■ **Text shown**:
2: In `hzidname<-`(`*tmp*`, value = "chkey") :
  horizon ID name (chkey) not unique. unique ID not changed.

I would guess that it is the join to chtexturegrp and/or chtexture tables. I'd suggest converting rows → single delimited list to account for multiple textures. It is wild to think that the affected component has both cl and sl textures in the same horizon.

Previous, probably unrelated issues:

Example.

library(aqp)
library(soilDB)

sql <- "
SELECT 
mukey, co.cokey, compname, comppct_r, majcompflag,
hzdept_r, hzdepb_r, hzname
FROM component AS co
JOIN chorizon AS ch ON co.cokey = ch.cokey
WHERE mukey = '467060' 
ORDER BY ch.cokey, comppct_r DESC, hzdept_r ASC;
"

# demonstrate that the source data are fine
SDA_query(sql)

# problem seems to occur no matter what combination of arguments is used
x <- fetchSDA(WHERE = "mukey = '467060'", duplicates = FALSE, childs = FALSE)

# see duplicates:
horizons(x)[, 1:10]

# note duplicate horizon boundaries
plotSPC(x, hz.depths = TRUE)

# digging deeper, it seems like the following function is making duplicate horizons:
get_chorizon_from_SDA(WHERE = "mu.mukey = '467060'", duplicates = FALSE, childs = FALSE)
brownag commented 4 months ago

It appears that the issue here is that after filtering chtexturegrp to just representative values, chtexture table gets right joined. In the case of these "duplicate" horizons they are stratified textures (i.e. SR-SL CL) that are representative so it is technically valid to have multiple entries, including SL and CL. There are certainly more contrasting stratified textures out there.

I think the intent is to return texcl (from chtexture) as well as texture (from chtexturegrp). Stratified textures are a case where it is expected to have a many:1 relationship between texcl and texture, even when only the RV texture group.

I suppose we could concatenate texcl, and it would have no issues at least for most horizons. This would run into issues if folks are expecting all texcl column output to have one of the standard choice list items for soil texture levels (aqp::SoilTextureLevels())... though I would argue the user should have to manually decide how they want to handle stratified textures in terms of deriving additional values.

As far as combination of arguments having no effect despite the name duplicates and childs are not expected to have any effect on horizon level results, or whether child table texture information is aggregated.

dylanbeaudette commented 4 months ago

OK, thanks for checking. I agree that the data in question and 1:many relationships are reasonable.

■ **Task instructions**:
1. Answer the following questions using the thread above.
(a) Which horizon ID name does the warning message report as not unique?
(b) Which mukey value does the example query filter on?
(c) According to brownag, which two textures are among the entries for the stratified texture cited?
2. Rewrite the stretch of the thread from "I would guess" through "library(aqp)", substituting "surprising" for "wild".
3. Render this sentence from the thread in Spanish: "I think the intent is to return texcl (from chtexture) as well as texture (from chtexturegrp)."

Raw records
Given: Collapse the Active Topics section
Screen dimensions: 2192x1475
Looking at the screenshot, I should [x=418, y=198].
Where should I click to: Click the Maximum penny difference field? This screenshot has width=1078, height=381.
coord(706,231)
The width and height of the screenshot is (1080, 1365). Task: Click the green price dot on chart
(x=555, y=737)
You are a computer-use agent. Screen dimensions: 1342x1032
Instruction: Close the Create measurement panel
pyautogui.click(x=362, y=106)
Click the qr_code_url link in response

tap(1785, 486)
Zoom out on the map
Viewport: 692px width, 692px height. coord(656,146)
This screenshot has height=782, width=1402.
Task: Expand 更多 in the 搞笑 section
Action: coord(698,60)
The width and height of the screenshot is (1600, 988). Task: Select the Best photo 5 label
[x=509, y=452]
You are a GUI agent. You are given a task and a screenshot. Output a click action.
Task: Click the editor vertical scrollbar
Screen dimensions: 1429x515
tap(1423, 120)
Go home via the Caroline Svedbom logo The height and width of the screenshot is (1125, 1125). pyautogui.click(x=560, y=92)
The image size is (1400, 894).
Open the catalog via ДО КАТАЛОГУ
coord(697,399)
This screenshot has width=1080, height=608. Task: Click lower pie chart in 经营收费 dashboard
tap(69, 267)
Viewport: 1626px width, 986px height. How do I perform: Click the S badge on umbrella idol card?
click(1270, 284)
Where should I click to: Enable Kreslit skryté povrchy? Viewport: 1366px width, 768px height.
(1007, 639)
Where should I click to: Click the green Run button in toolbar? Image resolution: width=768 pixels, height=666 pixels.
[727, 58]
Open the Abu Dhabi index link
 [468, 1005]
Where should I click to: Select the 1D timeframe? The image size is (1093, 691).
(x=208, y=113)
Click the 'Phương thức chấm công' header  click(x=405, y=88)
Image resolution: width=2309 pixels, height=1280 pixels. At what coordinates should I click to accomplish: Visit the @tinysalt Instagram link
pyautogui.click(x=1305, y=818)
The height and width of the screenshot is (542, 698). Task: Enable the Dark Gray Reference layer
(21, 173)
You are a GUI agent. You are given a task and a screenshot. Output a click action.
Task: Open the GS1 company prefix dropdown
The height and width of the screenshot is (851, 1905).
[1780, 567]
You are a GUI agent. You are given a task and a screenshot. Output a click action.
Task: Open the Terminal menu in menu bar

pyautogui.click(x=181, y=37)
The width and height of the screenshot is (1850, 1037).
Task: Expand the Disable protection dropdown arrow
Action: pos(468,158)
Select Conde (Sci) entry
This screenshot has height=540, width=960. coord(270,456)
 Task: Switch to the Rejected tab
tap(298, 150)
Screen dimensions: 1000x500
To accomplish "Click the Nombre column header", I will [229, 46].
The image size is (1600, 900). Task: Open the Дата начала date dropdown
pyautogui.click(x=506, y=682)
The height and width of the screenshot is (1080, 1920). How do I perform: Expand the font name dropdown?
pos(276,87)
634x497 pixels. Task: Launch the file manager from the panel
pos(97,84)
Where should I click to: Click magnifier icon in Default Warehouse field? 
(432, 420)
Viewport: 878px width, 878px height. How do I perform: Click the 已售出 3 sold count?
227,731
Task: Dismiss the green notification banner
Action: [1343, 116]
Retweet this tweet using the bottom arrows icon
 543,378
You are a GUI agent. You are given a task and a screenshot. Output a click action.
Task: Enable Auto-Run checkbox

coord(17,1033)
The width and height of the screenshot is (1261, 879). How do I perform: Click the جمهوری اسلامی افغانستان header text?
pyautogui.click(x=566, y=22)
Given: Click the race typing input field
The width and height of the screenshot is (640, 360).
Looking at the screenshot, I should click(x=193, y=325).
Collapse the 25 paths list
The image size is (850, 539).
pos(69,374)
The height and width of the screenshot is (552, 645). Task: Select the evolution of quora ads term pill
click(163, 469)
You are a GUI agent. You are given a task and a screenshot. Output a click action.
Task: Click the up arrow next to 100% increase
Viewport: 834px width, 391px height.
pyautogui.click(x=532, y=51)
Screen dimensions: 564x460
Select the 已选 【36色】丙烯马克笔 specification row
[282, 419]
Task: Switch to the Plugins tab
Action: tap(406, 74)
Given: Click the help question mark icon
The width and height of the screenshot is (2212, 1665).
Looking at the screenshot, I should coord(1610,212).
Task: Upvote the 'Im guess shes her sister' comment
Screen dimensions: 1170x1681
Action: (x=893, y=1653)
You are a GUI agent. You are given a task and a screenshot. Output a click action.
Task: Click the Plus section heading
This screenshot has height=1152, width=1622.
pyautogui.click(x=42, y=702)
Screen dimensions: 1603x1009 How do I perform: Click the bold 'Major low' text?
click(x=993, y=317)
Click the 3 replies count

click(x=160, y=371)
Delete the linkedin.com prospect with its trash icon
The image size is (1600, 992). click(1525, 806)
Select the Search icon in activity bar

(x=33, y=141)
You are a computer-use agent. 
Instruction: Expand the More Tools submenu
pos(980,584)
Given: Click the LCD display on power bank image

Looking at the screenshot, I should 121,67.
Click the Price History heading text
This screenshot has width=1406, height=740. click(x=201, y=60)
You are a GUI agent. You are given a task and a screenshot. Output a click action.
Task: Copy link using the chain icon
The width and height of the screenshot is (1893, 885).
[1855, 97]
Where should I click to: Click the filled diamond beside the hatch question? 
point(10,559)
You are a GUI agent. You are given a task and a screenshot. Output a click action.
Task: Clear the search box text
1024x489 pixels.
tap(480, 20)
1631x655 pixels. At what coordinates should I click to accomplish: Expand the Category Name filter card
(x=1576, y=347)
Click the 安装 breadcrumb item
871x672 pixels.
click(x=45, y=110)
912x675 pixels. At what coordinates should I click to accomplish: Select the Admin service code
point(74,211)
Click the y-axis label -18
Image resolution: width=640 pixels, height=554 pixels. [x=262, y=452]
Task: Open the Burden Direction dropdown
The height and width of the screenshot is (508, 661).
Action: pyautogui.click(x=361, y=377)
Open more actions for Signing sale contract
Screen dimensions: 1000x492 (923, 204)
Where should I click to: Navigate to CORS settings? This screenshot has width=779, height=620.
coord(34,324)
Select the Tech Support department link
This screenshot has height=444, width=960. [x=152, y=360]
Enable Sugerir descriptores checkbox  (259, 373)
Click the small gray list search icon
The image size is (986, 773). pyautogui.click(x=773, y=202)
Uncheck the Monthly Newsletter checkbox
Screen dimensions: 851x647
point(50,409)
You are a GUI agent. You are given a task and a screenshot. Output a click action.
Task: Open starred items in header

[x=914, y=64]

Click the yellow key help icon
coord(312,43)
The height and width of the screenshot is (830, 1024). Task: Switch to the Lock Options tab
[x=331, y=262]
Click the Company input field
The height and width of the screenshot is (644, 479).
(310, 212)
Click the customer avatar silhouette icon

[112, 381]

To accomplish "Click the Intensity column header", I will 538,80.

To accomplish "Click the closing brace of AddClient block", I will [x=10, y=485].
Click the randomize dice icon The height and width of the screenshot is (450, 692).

■ **Set of answers**:
1.
(a) chkey
(b) 467060
(c) SL and CL

2.
I would guess that it is the join to chtexturegrp and/or chtexture tables. I'd suggest converting rows → single delimited list to account for multiple textures. It is surprising to think that the affected component has both cl and sl textures in the same horizon.

Previous, probably unrelated issues:

Example.

library(aqp)

3. Creo que la intención es devolver texcl (de chtexture) así como texture (de chtexturegrp).